Alternativa para Alemania (AfD) obtuvo entre el 44,3 % y el 44,4 % de los votos en las elecciones regionales de Sajonia-Anhalt, según las primeras proyecciones basadas en recuentos. El resultado coloca a la formación ultraderechista cerca de la mayoría absoluta y la convierte, con amplia distancia, en la primera fuerza del Parlamento regional. La CDU del ministro presidente, Sven Schulze, cae a alrededor del 18,4 %, una derrota que reduce drásticamente su capacidad de marcar la negociación postelectoral.

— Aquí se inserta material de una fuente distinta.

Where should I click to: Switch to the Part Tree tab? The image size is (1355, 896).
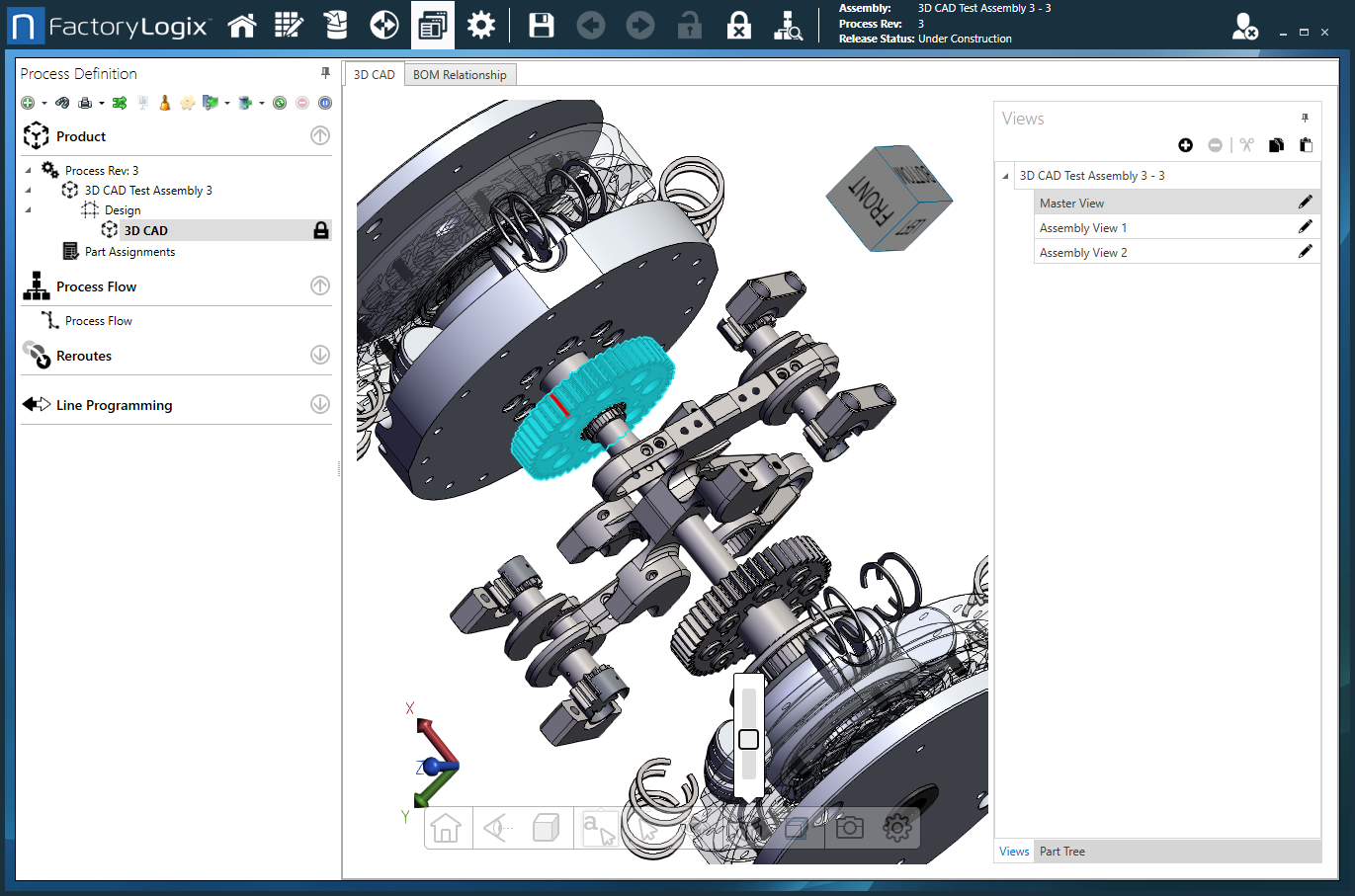pyautogui.click(x=1061, y=852)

El bloqueo político dependerá de BSW
La victoria no garantiza a AfD el Gobierno. Si la Alianza Sahra Wagenknecht (BSW) queda fuera del Parlamento al no superar el 5 %, AfD tendría 41 de los 83 escaños, a dos de la mayoría. En ese escenario, una alianza entre CDU, SPD, Verdes y La Izquierda podría reunir 42 diputados, aunque la CDU mantiene su rechazo expreso a cooperar con La Izquierda. Si BSW entra en la cámara, AfD bajaría a 39 escaños y el reparto sería todavía más fragmentado.
La incógnita de BSW adquiere así un peso desproporcionado: su candidata, Claudia Wittig, abrió la puerta a evaluar acuerdos “en función de los contenidos”, también con AfD, pero evitó respaldar al candidato ultraderechista Ulrich Siegmund como ministro presidente. AfD, por su parte, ya plantea tanto una coalición como un Ejecutivo minoritario tolerado por otras fuerzas.

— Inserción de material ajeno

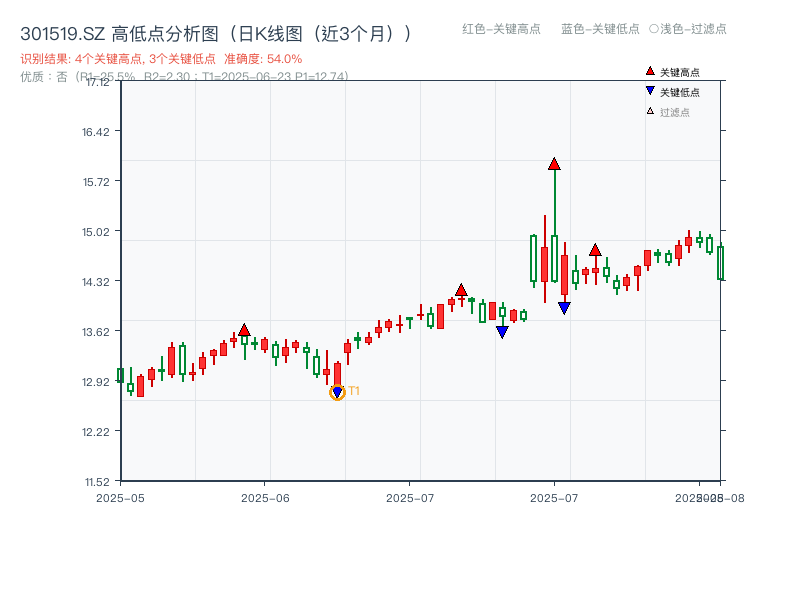Select the orange-circled T1 marker on the chart
The image size is (800, 600).
click(337, 391)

La jornada deja una señal política de alcance nacional. Con una participación récord del 78 %, el avance de AfD no puede atribuirse únicamente a la abstención o al voto de protesta marginal. La CDU reconoce la derrota, mientras el SPD advierte de la inquietud que el resultado genera entre ciudadanos con origen migrante. La capacidad de los demás partidos para construir una alternativa viable determinará si el triunfo electoral de AfD se traduce, por primera vez en Alemania, en el control de un Gobierno regional.